Learn the basics of working with Swift source code with the SwiftSyntax library.
The SwiftSyntax library provides data structures and algorithms for inspecting, processing, and manipulating Swift source code with a high-level, safe, and efficient API. The SwiftSyntax library is the foundation upon which tools like the Swift parser, swift-format, and Swift macros are built.
SwiftSyntax is a library for representing Swift source code with a data structure called a syntax tree. The structure of a syntax tree reflects not just the relative order and position of text and whitespace in a file - its "lexical structure" - but also the relationship between nested syntactic elements and their neighbors - its "syntactic structure".

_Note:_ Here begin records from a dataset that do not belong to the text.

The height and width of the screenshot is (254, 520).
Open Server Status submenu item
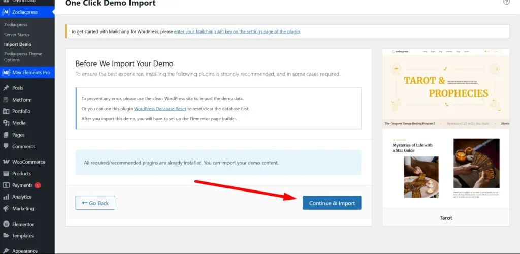pyautogui.click(x=17, y=35)
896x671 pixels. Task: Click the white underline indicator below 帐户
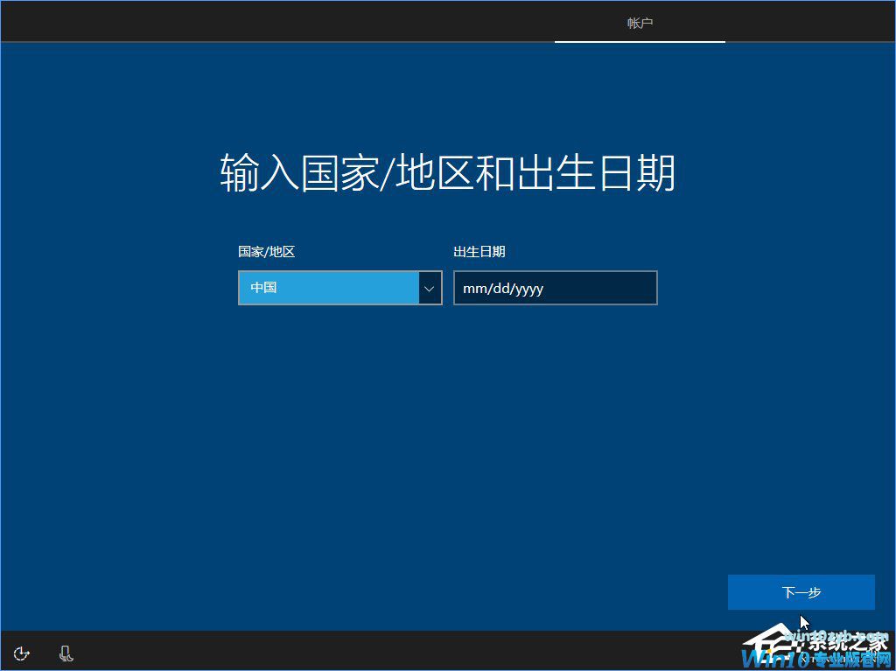[640, 40]
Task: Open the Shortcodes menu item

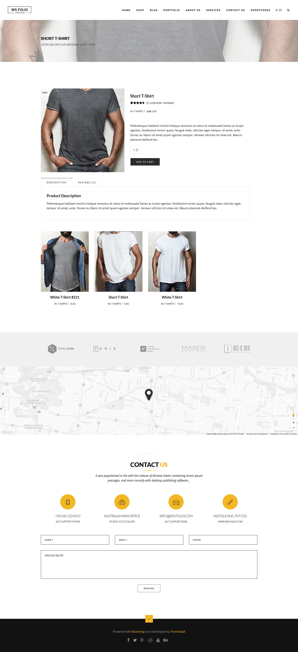Action: [260, 10]
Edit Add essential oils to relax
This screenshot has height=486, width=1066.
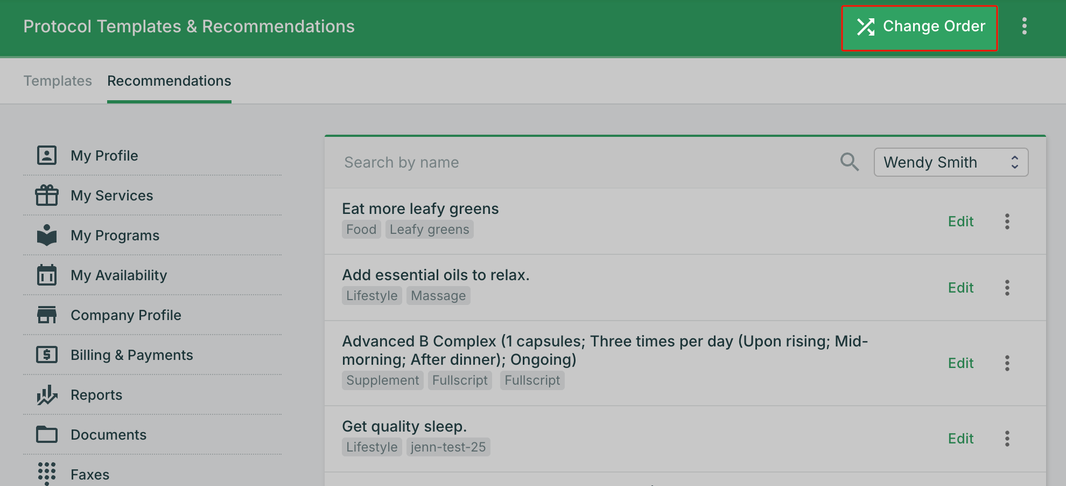pyautogui.click(x=960, y=288)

The syntax tree was designed with three tenets in mind:
The syntax tree is a fully immutable persistent data structure. Once created, the syntax tree never changes, and may only be modified by creating a new syntax tree. The SwiftSyntax library provides a number of APIs for modifying an existing syntax tree efficiently and safely. It does so by copying only the minimal amount of structure that has changed into the new tree. Any unchanged structure from the original tree becomes part of a shared core that is transparently wrapped by the new syntax tree. In this way, the SwiftSyntax library reuses and shares as much data as possible during syntactic transformations. This reduces the overall memory footprint and the overhead normally associated with copying large and complex data structures like syntax trees.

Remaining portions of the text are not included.